= Arcosolium =

Place for burial

| A 4th-century arcosolium in the hypogeum of Via Dino Compagni (Via Latina Catacomb), Rome. The figure of the frescoes is the goddess Tellus, after whom this tomb is named. | The 15th-century arcosolium of the doncel Martín Vázquez de Arce, in the Sigüenza Cathedral, Spain. Like most post-Roman era arcosolia, it is aboveground. |
An arcosolium, plural arcosolia, is an arched recess used as a place of entombment. The word is from Latin arcus, "arch", and solium, "throne" (literally "place of state") or post-classical "sarcophagus".

Early arcosolia were carved out of the living rock in catacombs. In the very earliest of these, the arched recess was cut to ground level. Then a low wall would be built in the front, leaving a trough (the cubiculum, "chamber") in which to place the body. A flat stone slab would then cover the chamber containing the body, thus sealing it. The stone slab occasionally also served as an altar, especially for Christians, who celebrated Mass on them. In the later arcosolia, the arched recess was carved out to about waist height. Then the masons cut downwards to make the chamber into which the corpse would be placed. In effect, the trough was then a sarcophagus with living rock on five of its six faces. As before, a flat stone slab would then seal the cubiculum.

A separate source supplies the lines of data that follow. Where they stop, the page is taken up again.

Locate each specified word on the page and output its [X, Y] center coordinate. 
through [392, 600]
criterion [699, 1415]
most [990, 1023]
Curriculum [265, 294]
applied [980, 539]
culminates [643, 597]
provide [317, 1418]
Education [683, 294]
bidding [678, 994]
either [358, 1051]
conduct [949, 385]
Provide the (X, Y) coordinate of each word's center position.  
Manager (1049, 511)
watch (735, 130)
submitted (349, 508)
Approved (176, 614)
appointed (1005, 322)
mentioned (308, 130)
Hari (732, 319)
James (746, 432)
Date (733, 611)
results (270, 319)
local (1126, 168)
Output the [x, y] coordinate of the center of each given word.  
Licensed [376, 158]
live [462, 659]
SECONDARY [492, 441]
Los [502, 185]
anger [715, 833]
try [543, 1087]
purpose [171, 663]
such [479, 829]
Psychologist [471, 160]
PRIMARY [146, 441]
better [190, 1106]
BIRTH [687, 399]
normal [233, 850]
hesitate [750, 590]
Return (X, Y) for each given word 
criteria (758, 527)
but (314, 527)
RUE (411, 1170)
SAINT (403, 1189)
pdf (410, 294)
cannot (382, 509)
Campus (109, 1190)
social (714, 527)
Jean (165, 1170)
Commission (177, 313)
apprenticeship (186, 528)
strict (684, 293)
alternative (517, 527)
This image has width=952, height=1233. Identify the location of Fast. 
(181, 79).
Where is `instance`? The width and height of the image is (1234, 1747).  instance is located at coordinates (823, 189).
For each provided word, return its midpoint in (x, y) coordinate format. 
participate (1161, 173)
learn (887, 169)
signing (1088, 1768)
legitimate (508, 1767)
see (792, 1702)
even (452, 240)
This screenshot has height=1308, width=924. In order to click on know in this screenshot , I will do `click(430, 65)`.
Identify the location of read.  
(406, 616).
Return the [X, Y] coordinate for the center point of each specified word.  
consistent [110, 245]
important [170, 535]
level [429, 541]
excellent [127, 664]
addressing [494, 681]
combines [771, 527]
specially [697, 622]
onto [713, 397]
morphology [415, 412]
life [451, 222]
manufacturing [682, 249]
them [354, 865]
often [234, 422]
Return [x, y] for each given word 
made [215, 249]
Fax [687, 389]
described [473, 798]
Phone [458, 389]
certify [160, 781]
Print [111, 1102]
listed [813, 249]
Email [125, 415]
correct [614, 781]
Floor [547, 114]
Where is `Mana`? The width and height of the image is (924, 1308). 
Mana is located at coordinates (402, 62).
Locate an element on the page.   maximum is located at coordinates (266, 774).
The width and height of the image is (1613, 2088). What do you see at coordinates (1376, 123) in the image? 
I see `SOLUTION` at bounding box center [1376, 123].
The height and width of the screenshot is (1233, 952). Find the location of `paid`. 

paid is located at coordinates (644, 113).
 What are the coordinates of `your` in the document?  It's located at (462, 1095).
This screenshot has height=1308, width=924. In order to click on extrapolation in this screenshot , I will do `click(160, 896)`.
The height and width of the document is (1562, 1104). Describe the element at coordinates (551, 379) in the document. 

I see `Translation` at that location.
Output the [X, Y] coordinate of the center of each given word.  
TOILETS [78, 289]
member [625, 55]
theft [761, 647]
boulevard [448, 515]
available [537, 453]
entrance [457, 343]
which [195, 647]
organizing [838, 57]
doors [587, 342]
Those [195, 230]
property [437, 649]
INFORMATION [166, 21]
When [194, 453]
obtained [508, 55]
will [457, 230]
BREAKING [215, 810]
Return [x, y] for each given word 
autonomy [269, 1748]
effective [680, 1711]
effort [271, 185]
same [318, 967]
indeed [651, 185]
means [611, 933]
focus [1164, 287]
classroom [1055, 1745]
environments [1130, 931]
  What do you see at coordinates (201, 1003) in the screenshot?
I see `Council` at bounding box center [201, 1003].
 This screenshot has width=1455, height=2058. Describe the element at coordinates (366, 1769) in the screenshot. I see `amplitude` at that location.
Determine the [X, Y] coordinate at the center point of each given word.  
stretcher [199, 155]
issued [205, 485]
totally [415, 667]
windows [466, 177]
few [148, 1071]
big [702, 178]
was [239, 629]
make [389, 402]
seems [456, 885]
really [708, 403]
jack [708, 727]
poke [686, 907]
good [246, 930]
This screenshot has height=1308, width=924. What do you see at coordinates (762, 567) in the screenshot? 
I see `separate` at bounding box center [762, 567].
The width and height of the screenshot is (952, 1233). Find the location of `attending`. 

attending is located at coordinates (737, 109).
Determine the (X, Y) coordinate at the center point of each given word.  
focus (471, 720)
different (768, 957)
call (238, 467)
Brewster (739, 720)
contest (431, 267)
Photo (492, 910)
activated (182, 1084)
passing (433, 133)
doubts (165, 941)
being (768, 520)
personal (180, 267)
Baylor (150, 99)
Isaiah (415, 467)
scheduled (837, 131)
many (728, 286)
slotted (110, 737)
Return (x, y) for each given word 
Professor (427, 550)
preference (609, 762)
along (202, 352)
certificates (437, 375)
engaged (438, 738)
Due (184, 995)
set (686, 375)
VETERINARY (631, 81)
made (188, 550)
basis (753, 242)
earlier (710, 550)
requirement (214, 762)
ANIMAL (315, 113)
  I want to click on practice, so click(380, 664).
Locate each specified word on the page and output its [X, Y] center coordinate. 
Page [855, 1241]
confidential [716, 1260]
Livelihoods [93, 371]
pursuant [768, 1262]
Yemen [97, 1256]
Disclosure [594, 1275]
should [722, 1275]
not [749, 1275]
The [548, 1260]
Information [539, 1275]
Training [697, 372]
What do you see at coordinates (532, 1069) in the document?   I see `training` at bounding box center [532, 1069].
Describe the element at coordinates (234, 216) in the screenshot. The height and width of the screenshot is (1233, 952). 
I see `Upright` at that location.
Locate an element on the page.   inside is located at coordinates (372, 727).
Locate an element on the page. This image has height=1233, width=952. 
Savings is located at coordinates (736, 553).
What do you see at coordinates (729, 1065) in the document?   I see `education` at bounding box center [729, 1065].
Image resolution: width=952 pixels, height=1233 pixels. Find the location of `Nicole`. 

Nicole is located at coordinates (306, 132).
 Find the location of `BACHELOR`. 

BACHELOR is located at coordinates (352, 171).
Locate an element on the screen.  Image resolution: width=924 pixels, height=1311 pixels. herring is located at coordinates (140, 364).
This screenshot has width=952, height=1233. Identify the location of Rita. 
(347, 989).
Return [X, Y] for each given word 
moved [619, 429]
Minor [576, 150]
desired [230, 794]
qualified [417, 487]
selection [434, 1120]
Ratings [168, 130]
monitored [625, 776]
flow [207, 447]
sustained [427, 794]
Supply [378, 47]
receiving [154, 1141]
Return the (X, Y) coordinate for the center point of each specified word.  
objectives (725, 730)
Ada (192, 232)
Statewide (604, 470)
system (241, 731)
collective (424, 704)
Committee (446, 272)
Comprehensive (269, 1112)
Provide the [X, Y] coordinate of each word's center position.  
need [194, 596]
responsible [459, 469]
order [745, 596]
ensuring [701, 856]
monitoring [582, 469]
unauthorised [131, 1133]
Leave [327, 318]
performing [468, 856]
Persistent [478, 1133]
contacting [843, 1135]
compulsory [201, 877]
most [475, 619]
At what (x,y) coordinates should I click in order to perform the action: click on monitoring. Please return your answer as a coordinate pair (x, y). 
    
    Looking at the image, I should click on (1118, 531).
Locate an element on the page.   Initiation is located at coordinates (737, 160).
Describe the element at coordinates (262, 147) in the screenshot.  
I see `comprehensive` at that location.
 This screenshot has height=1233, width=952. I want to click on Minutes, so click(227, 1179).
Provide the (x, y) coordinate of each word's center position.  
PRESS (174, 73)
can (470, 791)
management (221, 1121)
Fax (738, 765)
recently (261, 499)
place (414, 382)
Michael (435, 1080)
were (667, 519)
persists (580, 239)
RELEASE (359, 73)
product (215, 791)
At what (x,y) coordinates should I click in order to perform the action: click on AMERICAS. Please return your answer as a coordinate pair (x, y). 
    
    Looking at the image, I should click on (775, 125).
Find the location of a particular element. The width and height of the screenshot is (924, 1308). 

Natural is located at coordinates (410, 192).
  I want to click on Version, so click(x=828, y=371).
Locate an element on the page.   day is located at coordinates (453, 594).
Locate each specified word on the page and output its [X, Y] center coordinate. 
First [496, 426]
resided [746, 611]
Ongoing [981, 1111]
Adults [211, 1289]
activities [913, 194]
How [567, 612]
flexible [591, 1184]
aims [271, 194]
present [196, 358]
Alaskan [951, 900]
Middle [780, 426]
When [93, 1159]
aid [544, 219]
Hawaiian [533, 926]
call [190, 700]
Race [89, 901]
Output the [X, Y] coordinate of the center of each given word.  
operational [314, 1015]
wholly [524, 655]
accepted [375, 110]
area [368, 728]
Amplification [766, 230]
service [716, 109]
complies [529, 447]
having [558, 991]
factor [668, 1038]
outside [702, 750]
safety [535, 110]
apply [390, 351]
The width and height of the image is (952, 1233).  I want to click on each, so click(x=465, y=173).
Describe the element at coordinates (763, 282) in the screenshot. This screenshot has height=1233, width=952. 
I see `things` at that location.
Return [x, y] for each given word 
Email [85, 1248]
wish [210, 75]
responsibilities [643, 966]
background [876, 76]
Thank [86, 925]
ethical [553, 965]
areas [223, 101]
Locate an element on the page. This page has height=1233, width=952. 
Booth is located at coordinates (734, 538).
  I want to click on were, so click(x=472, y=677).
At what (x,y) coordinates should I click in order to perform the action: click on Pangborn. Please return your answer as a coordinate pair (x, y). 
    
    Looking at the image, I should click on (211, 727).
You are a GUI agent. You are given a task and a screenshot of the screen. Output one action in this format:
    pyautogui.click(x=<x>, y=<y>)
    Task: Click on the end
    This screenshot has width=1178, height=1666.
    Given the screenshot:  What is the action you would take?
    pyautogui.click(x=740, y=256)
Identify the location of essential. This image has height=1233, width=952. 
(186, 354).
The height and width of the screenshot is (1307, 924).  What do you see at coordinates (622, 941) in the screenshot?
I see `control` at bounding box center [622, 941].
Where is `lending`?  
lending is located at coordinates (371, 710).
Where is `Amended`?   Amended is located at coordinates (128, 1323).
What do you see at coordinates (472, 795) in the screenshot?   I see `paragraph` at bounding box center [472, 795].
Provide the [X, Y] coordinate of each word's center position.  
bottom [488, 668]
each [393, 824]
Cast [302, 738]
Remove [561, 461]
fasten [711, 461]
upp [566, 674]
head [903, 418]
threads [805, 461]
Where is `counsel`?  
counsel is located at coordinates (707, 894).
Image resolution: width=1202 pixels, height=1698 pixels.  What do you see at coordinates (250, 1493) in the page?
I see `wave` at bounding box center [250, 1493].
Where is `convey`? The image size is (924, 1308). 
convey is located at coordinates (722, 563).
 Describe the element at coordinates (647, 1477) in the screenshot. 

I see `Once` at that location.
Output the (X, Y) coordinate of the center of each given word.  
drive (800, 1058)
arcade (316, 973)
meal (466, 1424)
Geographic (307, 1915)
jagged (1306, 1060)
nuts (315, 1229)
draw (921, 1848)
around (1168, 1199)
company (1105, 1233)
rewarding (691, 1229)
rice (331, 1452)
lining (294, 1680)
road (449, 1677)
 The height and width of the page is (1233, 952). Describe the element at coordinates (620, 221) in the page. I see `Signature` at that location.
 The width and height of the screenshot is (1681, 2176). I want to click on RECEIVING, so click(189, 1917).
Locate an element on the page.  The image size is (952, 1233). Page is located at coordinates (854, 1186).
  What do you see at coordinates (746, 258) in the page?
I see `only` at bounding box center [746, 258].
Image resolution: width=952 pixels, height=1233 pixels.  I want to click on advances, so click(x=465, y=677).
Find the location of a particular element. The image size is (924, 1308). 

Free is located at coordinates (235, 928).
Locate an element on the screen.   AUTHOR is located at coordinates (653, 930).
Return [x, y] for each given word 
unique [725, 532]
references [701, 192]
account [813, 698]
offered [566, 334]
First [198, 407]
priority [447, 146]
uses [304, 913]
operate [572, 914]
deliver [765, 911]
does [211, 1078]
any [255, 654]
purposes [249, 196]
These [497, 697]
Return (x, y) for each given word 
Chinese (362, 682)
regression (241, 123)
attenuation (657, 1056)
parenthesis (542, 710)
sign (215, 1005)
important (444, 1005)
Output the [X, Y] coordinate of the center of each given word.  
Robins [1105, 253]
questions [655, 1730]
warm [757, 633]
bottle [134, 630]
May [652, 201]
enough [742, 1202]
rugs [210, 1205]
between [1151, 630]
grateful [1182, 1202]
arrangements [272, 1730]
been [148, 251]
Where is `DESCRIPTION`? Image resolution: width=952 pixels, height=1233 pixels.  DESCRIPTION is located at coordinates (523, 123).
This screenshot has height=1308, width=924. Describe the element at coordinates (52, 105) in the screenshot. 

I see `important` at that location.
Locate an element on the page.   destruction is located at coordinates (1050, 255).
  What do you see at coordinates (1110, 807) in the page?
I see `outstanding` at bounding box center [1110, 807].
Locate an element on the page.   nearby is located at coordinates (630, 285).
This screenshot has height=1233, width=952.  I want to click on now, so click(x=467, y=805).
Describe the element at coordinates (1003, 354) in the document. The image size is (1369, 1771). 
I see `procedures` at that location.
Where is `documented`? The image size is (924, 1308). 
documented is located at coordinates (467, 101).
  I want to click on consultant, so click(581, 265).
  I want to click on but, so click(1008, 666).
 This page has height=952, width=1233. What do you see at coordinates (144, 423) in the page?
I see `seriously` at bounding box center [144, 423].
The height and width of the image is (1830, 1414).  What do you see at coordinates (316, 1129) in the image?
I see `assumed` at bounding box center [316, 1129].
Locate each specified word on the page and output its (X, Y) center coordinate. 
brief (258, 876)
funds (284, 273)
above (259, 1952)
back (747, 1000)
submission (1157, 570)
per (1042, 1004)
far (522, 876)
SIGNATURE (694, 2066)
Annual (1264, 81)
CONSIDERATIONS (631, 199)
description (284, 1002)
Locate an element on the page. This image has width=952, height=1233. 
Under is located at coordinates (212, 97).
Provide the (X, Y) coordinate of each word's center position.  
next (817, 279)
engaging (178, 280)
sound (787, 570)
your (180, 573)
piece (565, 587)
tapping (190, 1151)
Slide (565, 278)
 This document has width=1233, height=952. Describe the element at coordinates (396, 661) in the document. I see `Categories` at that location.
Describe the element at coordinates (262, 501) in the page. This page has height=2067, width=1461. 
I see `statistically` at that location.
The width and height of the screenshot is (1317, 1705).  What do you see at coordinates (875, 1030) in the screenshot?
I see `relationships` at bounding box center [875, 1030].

From the 13th century onwards, and continuing into the Renaissance, arcosolia were built above ground, particularly in the walls of churches. In these post-Roman era recesses, which were built of brick and marble, the sarcophagi are usually separate from the arch. These tombs are highly ornamented in the styles of those periods; the Flamboyant Gothic, Plateresque, and High Renaissance styles are all represented.